As you prepare your evaluation strategy, make sure you:

Yes

No

Establish an evaluation team that includes gender and environmental expertise, ensuring a balanced representation of women and men in all their diversity, including cultural backgrounds and geographic perspectives.

Include gender and environmental requirements in the terms of reference when collaborating with external contractors for the evaluation.

Include gender-responsive evaluation (sub-)questions in as many criteria as possible

Design a set of indicators, including output, result/outcome and impact metrics that incorporate a gender perspective, along with those on environmental sustainability

Prepare a gender-responsive evaluation matrix.

Familiarise yourself with and take steps to adopt, in your evaluation, an (eco)feminist approach that recognises the interconnectedness of social, environmental and gender equality aspects and seeks to address and challenge the hierarchies and power imbalances that perpetuate gender inequalities and the exploitation of nature.

Integrate gender equality concerns in the context of the green transition in mixed data collection methods.

Use data disaggregated by sex and other intersecting characteristics for your evaluation.

Conduct a gender-responsive stakeholder analysis that involves stakeholders directly affected by the intervention.

Identify and assess the pertinent gender impacts of the intervention under evaluation across various dimensions relevant to gender equality in the context of the European Green Deal.

Assess the extent to which the intervention has mainstreamed gender in its design, budget, implementation and monitoring processes.

Plan and implement gender-responsive strategic foresight that incorporates gender expertise into your team, as well as the collection and analysis of disaggregated data by sex and other intersecting characteristics, and participatory approaches that involve the representation of various perspectives.

Select those environmental factors that are potentially affected by the intervention and analyse them through a gender lens.

As you prepare your evaluation strategy, make sure you avoid the following mistakes.

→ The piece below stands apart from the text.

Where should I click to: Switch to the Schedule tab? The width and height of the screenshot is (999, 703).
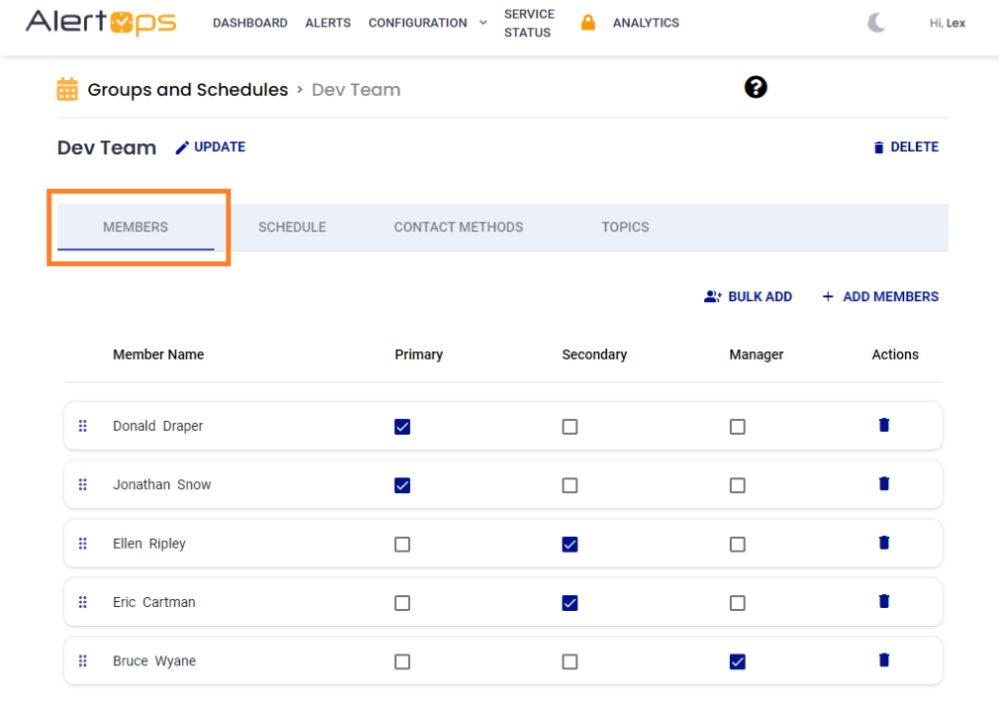coord(292,227)
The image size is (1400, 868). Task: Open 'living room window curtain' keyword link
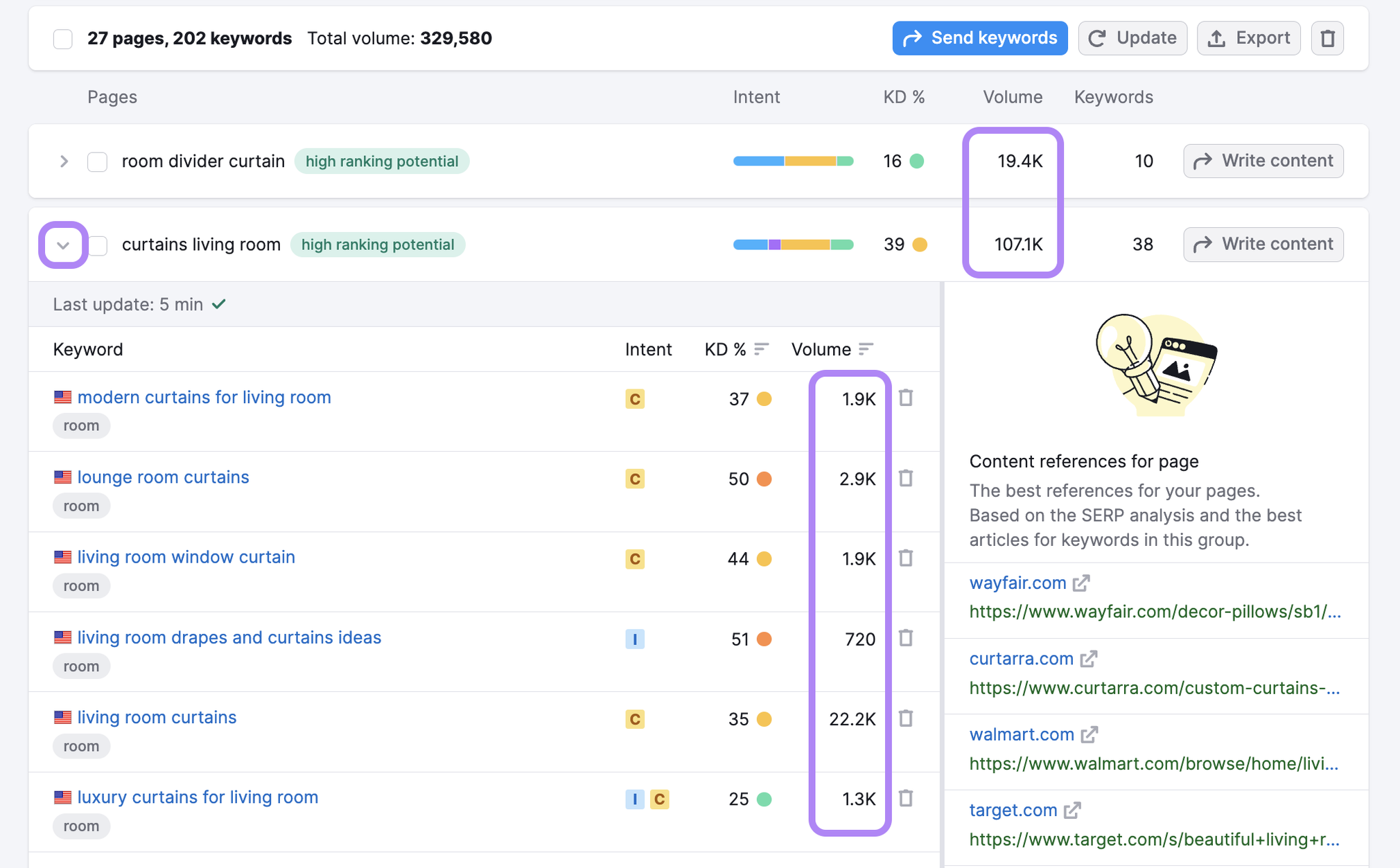coord(186,557)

  • Do not assume that, because the intervention logic of the intervention under evaluation is gender-unaware, you do not need to assess gender impacts in the context of your evaluation.
  • Do not assume that gender and environmental expertise, along with gender, cultural and geographical balance, are not applicable when collaborating with external contractors.
  • Do not strive to find a single person who possesses expertise in evaluations, gender-responsive evaluation and environmental evaluation. Instead, strive to include diverse profiles within your team to ensure comprehensive coverage of all of the aspects involved.
  • Do not limit gender equality and environmental sustainability for all to one or two evaluation criteria. Instead, try to ensure that they are covered across all the evaluation criteria, questions and subquestions.